Language-Model-Assisted Bi-Level Programming for Reward Learning from Internet Videos (2410.09286v1)

Abstract: Learning from Demonstrations, particularly from biological experts like humans and animals, often encounters significant data acquisition challenges. While recent approaches leverage internet videos for learning, they require complex, task-specific pipelines to extract and retarget motion data for the agent. In this work, we introduce a language-model-assisted bi-level programming framework that enables a reinforcement learning agent to directly learn its reward from internet videos, bypassing dedicated data preparation. The framework includes two levels: an upper level where a vision-LLM (VLM) provides feedback by comparing the learner's behavior with expert videos, and a lower level where a LLM translates this feedback into reward updates. The VLM and LLM collaborate within this bi-level framework, using a "chain rule" approach to derive a valid search direction for reward learning. We validate the method for reward learning from YouTube videos, and the results have shown that the proposed method enables efficient reward design from expert videos of biological agents for complex behavior synthesis.

Language-Model-Assisted Bi-Level Programming for Reward Learning from Internet Videos

In this paper, the authors present an innovative framework for reward learning in Reinforcement Learning (RL) settings by leveraging internet videos, titled "Language-Model-Assisted Bi-Level Programming for Reward Learning from Internet Videos". The framework addresses substantial data acquisition challenges associated with Learning from Demonstrations (LfD), especially when learning from biological experts such as humans and animals. Traditional pipelines for extracting and retargeting motion data from videos often require specialized preprocessing and task-specific infrastructure, limiting scalability and flexibility. This work circumvents these limitations through a novel bi-level programming approach that seamlessly integrates Vision-LLMs (VLMs) and LLMs.

Framework Overview

The proposed framework is characterized by a bi-level structure. In the upper level, a VLM compares the behavior of a reinforcement learning agent, as captured in videos, with that of biological experts present in internet videos. This model provides semantic feedback that informs potential modifications to the agent's behavior. The lower level employs an LLM, which interprets this feedback into executable changes in the reward function. This chain-rule-like interaction between VLMs and LLMs generates a coherent strategy for reward learning, effectively creating a feedback loop that refines policy generation without the need for extensive data preprocessing.

Evaluation and Numerical Results

The authors validate their framework on a set of robotic tasks using various robots, including Ant, Humanoid, and ANYmal in Isaac Gym environments. These robots learn complex behaviors such as spider-like walking and jumping, human-like running and splitting, and dog-like hopping, emulating the corresponding biological motions observed in YouTube videos. The results indicate that the framework significantly enhances performance, outperforming existing reward learning methods such as Eureka and its variants, as benchmarked by both normalized expert scores and human preference evaluation metrics.

In particular, numerical results highlight the framework's ability to generate nuanced, biologically-inspired movements that exhibit higher fidelity to the expert demonstration videos compared to traditional methods. The authors emphasize the near-human-like reasoning capability of VLMs in their feedback generation, which, as demonstrated, aligns closely with human feedback in guiding LLM-driven reward modifications. Furthermore, the bi-level approach consistently yields iterative improvements across reward updates, suggesting an effective optimization trajectory even in the absence of dedicated pre-processing procedures.
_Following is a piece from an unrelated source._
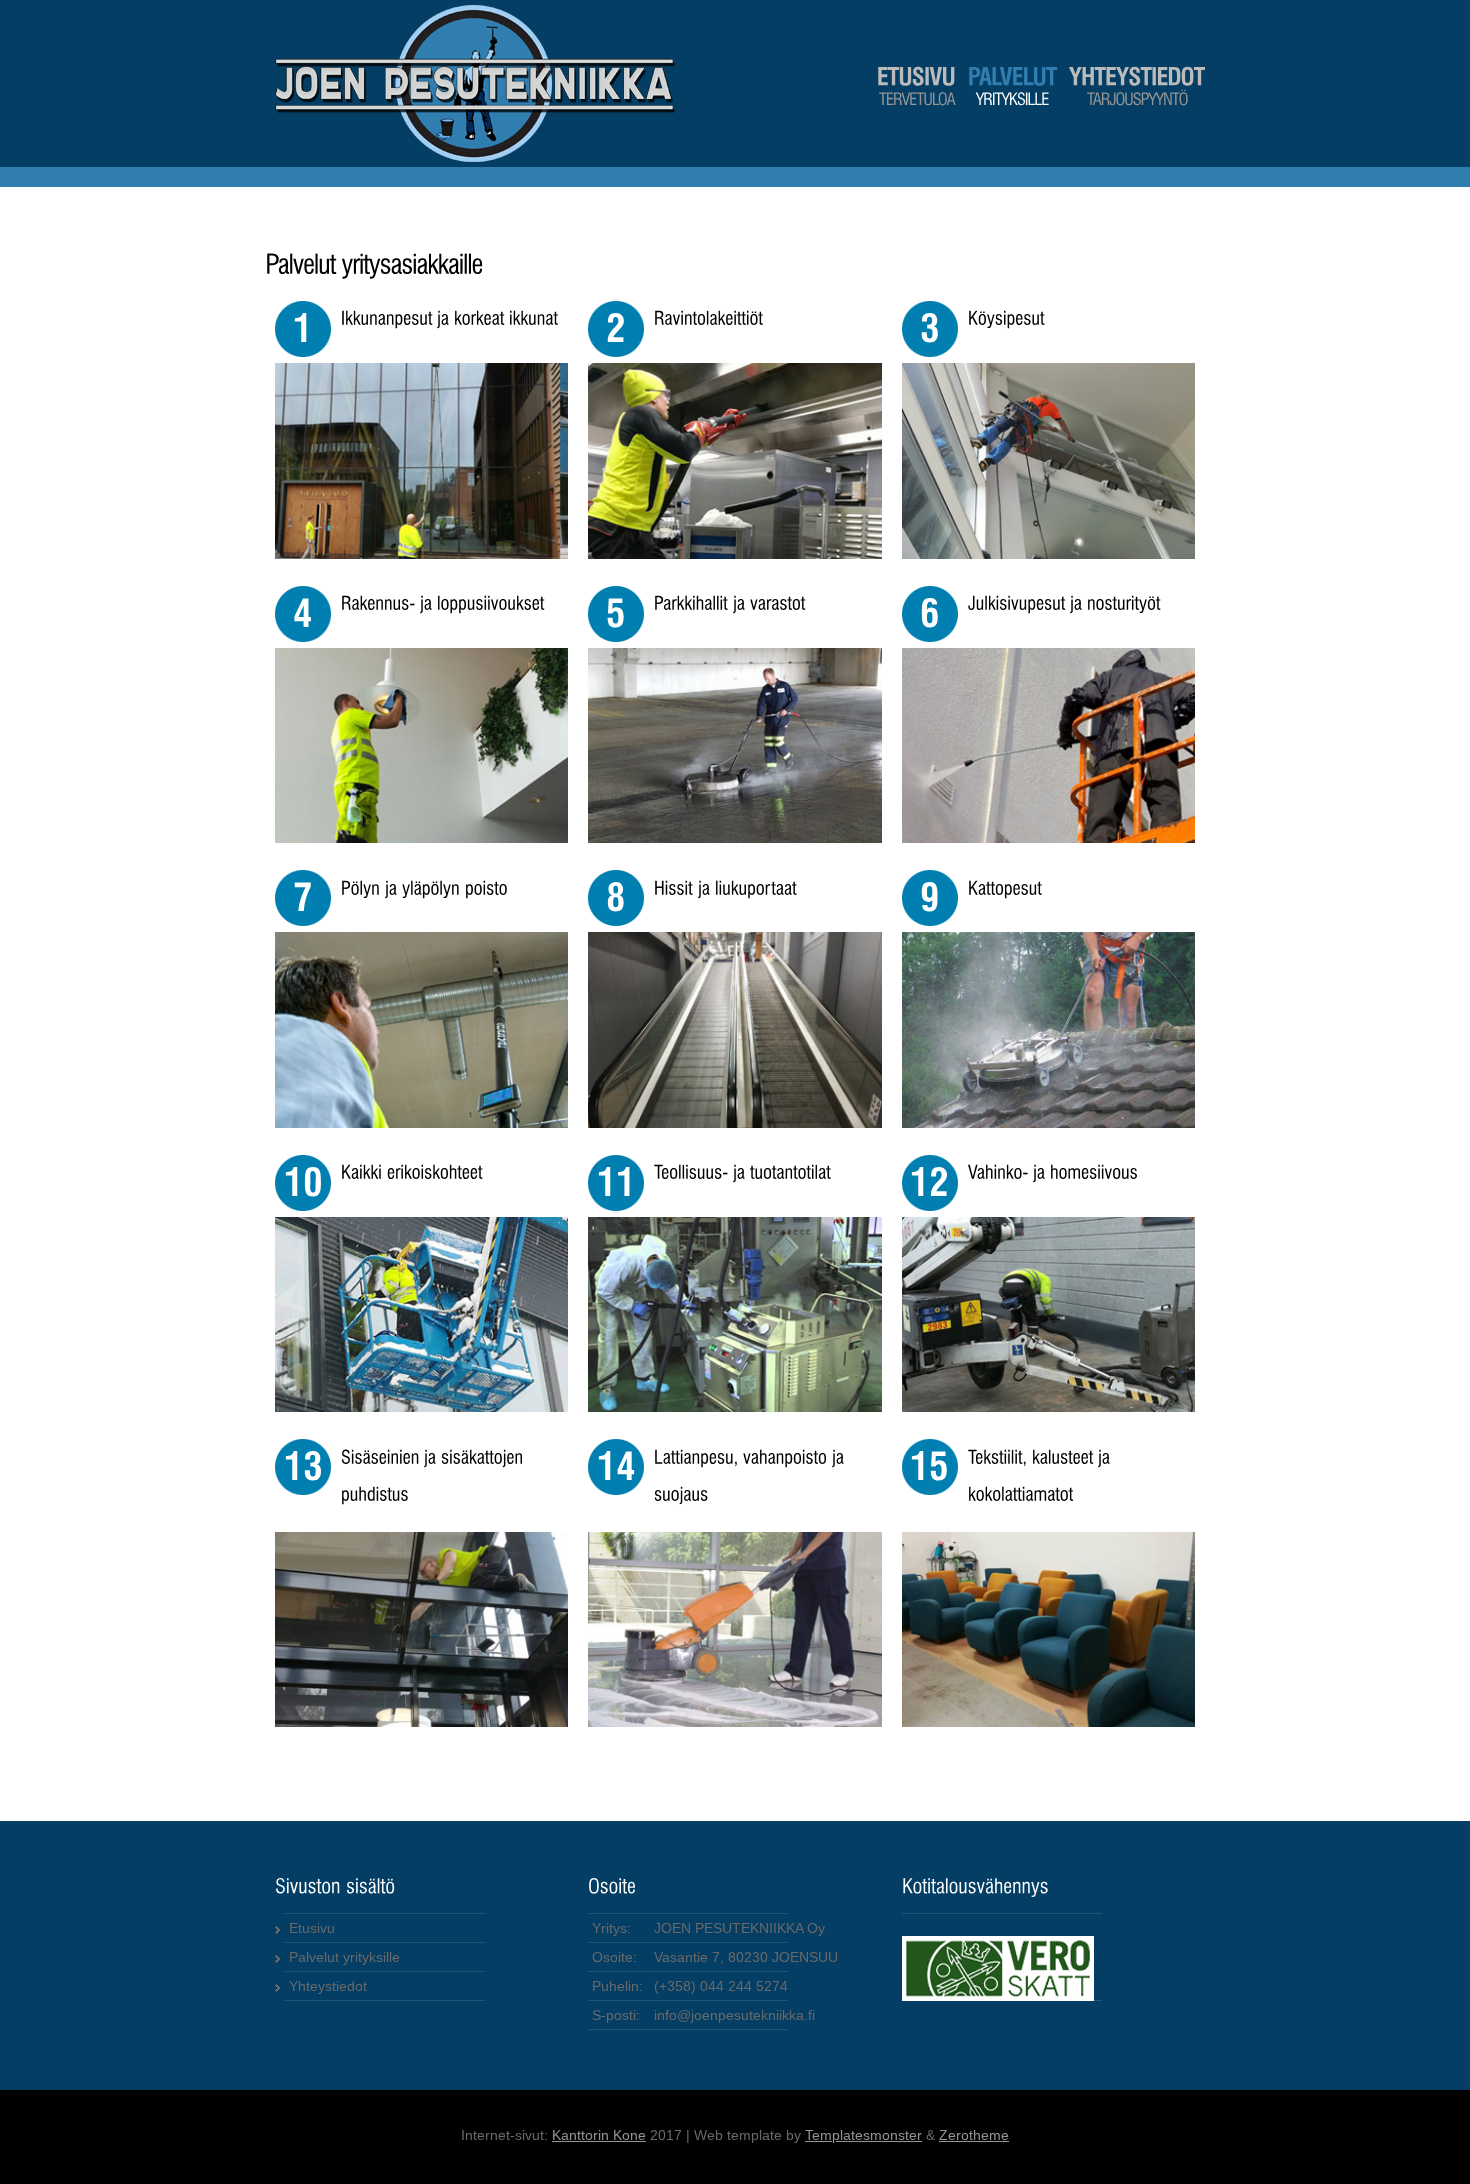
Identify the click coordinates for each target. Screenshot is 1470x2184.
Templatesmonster (863, 2135)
Theoretical and Practical Implications

The paper has notable implications both theoretically and practically. Theoretically, it extends existing bifocal strategies in inverse reinforcement learning by embedding advanced neural architectures in a hierarchical framework that supersedes gradient-based traditional approaches. Practically, this paradigm reduces the overhead associated with adapting RL strategies to varied demonstration styles present in unstructured video data from the internet. The implementation not only attests to the seamless integration of VLMs and LLMs but also showcases the feasibility of scaling RL reward design strategies to broader application domains without compromising computational efficiency or data integrity.

Future Directions

The potential for this framework is immense in advancing reinforcement learning's capacity to autonomously learn from diverse and abundant internet video resources. Future research avenues could explore enhancement of the VLM's contextual understanding to tackle more complexity in demonstration videos, incorporate more sophisticated LLMs as the technology evolves, or address meta-learning scenarios where the agent could self-tune its reward design policy for a variety of tasks. Another promising direction could involve deploying the framework in real-world robotics tasks, which could yield further insights into the interaction between artificial agents and environmental cues.

In conclusion, the paper presents a significant advancement in the domain of reward learning for reinforcement learning agents, leveraging cutting-edge AI models to directly learn expressive reward functions from internet videos. This framework balances theoretical innovation with practical applicability, setting the stage for robust deployment of AI systems capable of sophisticated skill acquisition from readily available content.